Nature 574, 122–126 (2019)

Pathogenic autoantibodies contribute to various immune-mediated diseases. Whether distinct immune-mediated diseases in humans share similar features that shape their circulating B cell pool and hence their B cell antigen receptor (BCR) repertoires has remained unknown. In Nature, Smith and colleagues report a comparative analysis of circulating BCR repertoires from newly diagnosed patients across six distinct autoimmune diseases. Among the parameters analyzed are frequency of the gene cluster encoding the immunoglobulin heavy-chain variable region, and its isotype and diversity, as well as clonal size and inferred relationships between naive B cells and antigen-experienced B cells.
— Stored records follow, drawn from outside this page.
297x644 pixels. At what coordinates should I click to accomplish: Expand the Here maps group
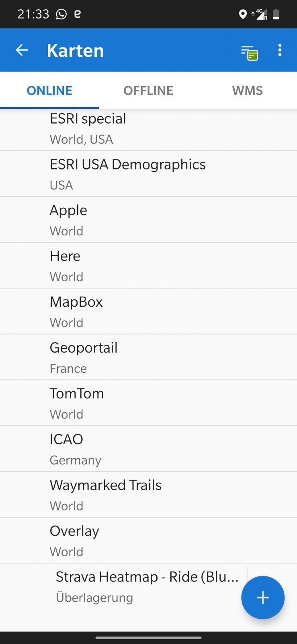(148, 266)
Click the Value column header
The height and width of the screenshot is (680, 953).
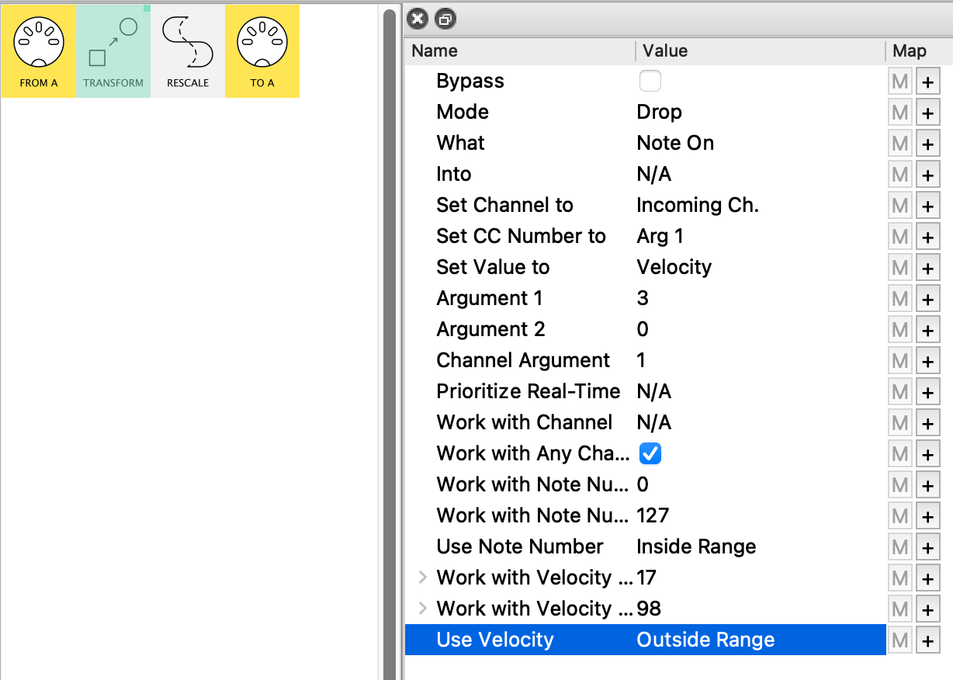665,51
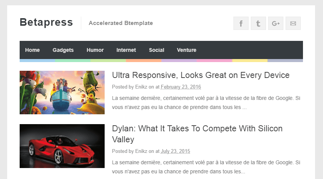Open the cartoon boat post thumbnail
Viewport: 323px width, 179px height.
pyautogui.click(x=62, y=92)
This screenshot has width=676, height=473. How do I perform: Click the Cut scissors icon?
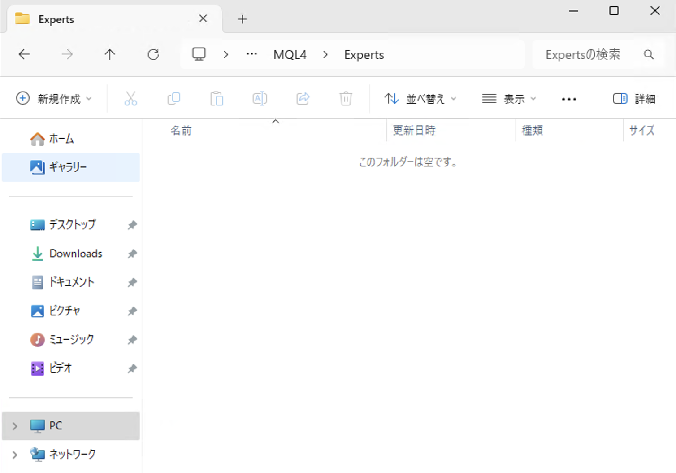pos(130,99)
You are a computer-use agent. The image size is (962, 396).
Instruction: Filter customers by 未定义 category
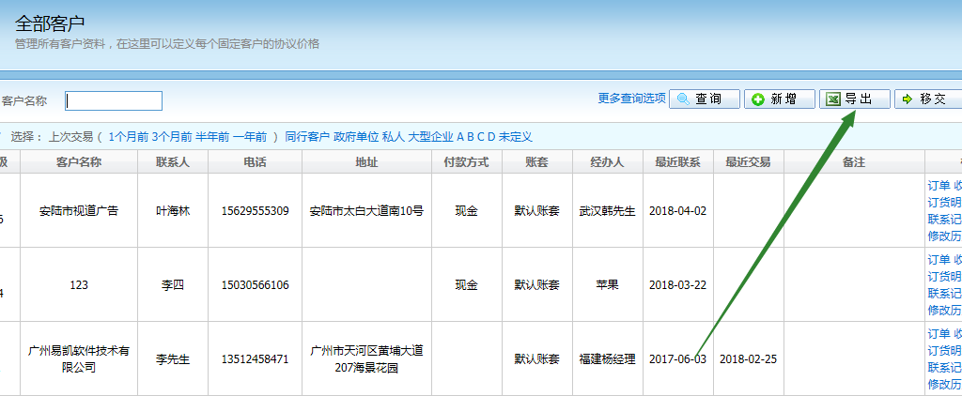pyautogui.click(x=516, y=137)
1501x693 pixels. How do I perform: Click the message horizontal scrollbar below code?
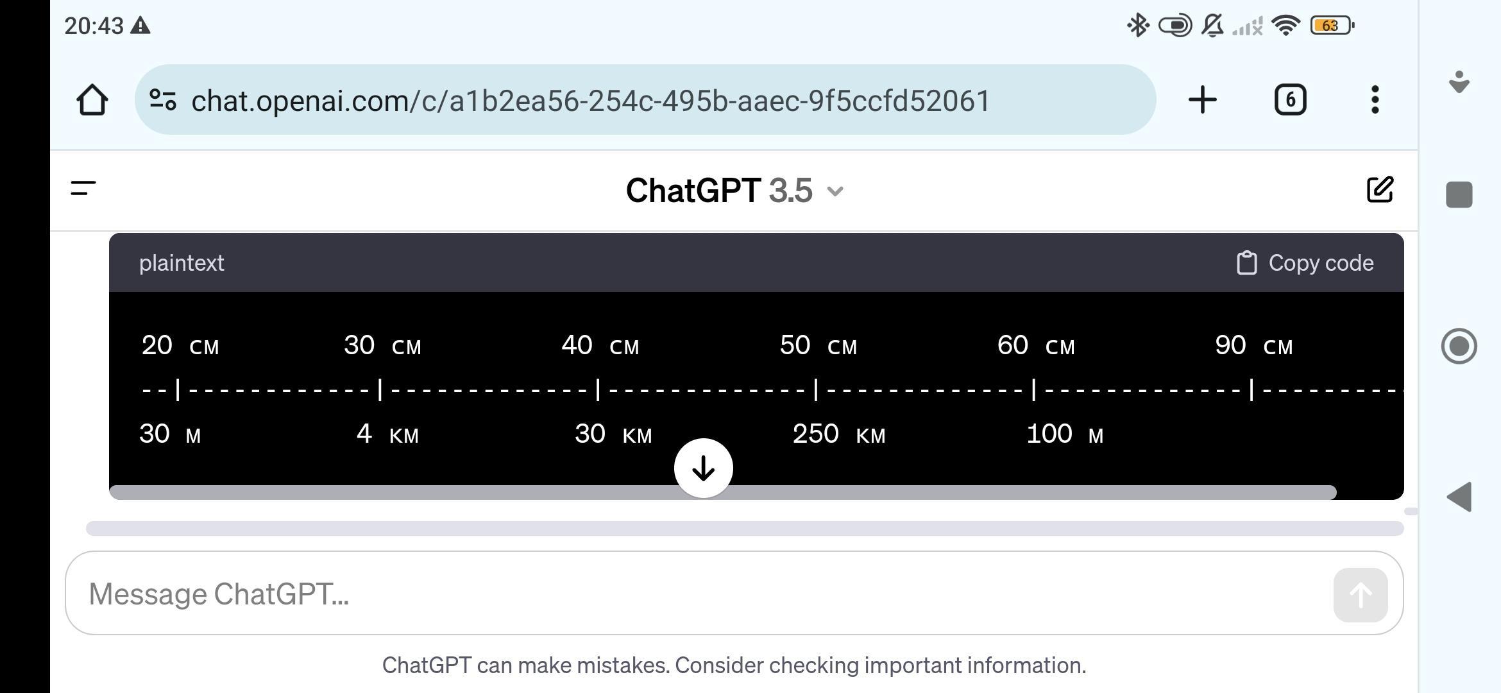point(745,528)
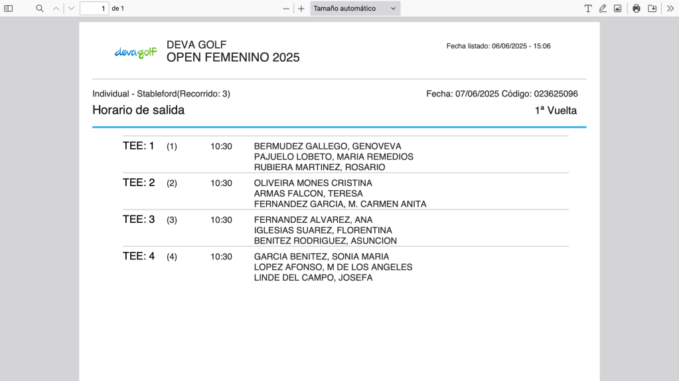Toggle the sidebar panel button

click(9, 9)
The BCR repertoires of patients with systemic lupus erythematosus exhibit the expected differences relative to those of healthy control subjects but, surprisingly, so do the BCR repertoires of patients with Crohn’s disease or eosinophilic granulomatosis, despite the fact that these diseases have not been associated with pathogenic B cells previously. The authors find increased circulating titers of immunoglobulin A (IgA) or IgE or both IgA and IgE in all three diseases. Importantly, they note differences in patient responses to anti–B cell therapies. These features can provide insights into strategies for treating patients with these diseases.